Nearly every person affected by life-ending medical intervention has a disability, whether or not that person also has a terminal illness. For that reason, this issue is of vital concern to disability rights advocates. Unfortunately the CMA report fails to factor in many barriers faced by people with disabilities in obtaining high-quality medical care. These barriers often have the effect of pushing us toward euthanasia and assisted suicide.
First is the unconsidered practice of equating disability with the end of life. For example, many people with ALS can and do extend their lives by choosing to use a ventilator and/or tube feeding. Similarly, with proper management HIV/AIDS has become a chronic disease rather than a death sentence. Yet people with these and other disabilities are usually considered eligible for euthanasia and assisted suicide.
As well, people with disabilities may face medical complications that can be life-threatening without proper management. These crises can propel someone into the category of eligibility for euthanasia or assisted suicide within a matter of hours. Finally, both the Québec statute and Steven Fletcher’s proposed bill would include people with disabilities; Québec’s undefined “end-of-life” provision is an enormous loophole, and Fletcher’s bill has no requirement that the person have a terminal illness.
People with disabilities face substantial barriers to health care, causing adverse effects on health outcomes and making them vulnerable to pressure to accept euthanasia or assisted suicide. Architectural barriers and lack of accessible equipment in doctors’ offices and hospitals mean that people with disabilities do not get examinations and diagnostic tests (such as mammograms). The lack of expertise in the natural course and typical complications associated with a disability can cause misdiagnosis or improper treatment. Systemic factors that act as disincentives or obstacles to access, such as insufficient time to communicate effectively with or assist people with disabilities, also diminish health and quality of life.

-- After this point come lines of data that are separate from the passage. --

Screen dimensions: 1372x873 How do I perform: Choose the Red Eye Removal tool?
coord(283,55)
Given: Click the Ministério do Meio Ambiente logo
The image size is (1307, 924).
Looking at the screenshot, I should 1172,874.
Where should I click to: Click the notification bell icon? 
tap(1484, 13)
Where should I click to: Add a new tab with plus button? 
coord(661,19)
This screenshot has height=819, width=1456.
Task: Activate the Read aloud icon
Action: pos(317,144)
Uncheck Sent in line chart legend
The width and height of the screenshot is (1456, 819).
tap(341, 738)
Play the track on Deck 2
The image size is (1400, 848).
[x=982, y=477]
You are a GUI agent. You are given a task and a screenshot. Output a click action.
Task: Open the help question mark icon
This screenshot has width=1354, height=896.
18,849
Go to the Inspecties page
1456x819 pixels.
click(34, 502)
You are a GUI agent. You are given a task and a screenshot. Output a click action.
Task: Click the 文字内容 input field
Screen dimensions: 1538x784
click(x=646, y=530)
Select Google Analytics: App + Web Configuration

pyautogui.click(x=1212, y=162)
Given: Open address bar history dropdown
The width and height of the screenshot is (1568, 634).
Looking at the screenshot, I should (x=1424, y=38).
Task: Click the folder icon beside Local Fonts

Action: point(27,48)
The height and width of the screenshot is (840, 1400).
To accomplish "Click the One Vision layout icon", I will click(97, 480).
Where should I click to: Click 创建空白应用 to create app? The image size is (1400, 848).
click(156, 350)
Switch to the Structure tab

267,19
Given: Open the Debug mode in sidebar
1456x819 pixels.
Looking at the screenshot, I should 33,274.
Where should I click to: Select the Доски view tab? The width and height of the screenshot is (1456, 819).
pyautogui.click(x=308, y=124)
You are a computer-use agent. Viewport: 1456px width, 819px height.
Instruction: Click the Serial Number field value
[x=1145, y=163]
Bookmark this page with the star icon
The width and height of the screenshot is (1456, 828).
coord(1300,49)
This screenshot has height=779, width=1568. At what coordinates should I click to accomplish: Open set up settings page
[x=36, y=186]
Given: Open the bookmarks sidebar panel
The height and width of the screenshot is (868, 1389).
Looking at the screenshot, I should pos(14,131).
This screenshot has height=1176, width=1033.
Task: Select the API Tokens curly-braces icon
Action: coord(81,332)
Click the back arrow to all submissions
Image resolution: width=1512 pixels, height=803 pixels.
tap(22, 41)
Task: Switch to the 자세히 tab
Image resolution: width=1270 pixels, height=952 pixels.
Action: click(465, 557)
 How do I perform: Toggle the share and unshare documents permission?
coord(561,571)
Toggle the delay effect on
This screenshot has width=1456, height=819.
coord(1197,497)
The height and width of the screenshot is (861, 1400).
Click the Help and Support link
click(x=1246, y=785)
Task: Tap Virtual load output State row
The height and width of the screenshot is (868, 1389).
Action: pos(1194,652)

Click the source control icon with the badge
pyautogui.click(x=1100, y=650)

Another problem not addressed in the CMA report is the attitudes of health care professionals about disability. Dr. Carol Gill and others have demonstrated that medical staff routinely rate people with disabilities’ quality of life as lower than do the people themselves. This may be due in part to the fact that when someone seeks medical attention, they are typically in pain or difficulty. As well, physicians are not immune from the widely-held belief that life with a physical or cognitive disability is a fate worse than death; an opinion expressed throughout the report. Secondly, where doctors have as their goal to cure their patients, a person with a disability appears to embody the inability of medical science to “cure” people. Finally, where health care professionals only see patients in the medical setting, they may be unaware of the person’s accomplishments, contributions and competencies.
Another issue not covered in the CMA report is the tendency of advance directives and medical orders for life sustaining treatment to favour refusal of treatment over acceptance. The refusal option is nearly always offered first. Use of ventilators and feeding tubes is typically described in negative terms, rather than the life-saving options they are.
The role of the physician includes that of patient advocate, both individually and collectively. While many doctors are excellent advocates on behalf of their patients, medical associations must also take action to improve access to quality health care services, acknowledge the value of all people under their care, and protect those who are harmed by discrimination and barriers. The World Medical Association, the World Health Organization, the American Medical Association and the British Medical Association have all taken clear positions against assisted suicide and euthanasia.
The Canadian Medical Association has a crucial role in the national debate. Anything short of a strong statement against ending-of-life practices would be seen as succumbing to pressure rather than establishing a considered and conscientious policy.
Thank you in advance for your attention.